● Problem requirements
Give back exactly the lines of the material below, starting with the line with "Instruction: Open the" and going on through the line with "Click the light blue headline text line".

● Available records
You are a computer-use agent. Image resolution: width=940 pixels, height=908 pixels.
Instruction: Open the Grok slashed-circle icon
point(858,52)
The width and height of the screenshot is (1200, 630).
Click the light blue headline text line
* * *
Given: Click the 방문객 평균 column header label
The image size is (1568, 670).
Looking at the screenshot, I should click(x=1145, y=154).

● Answer section
Instruction: Open the Grok slashed-circle icon
point(858,52)
The width and height of the screenshot is (1200, 630).
Click the light blue headline text line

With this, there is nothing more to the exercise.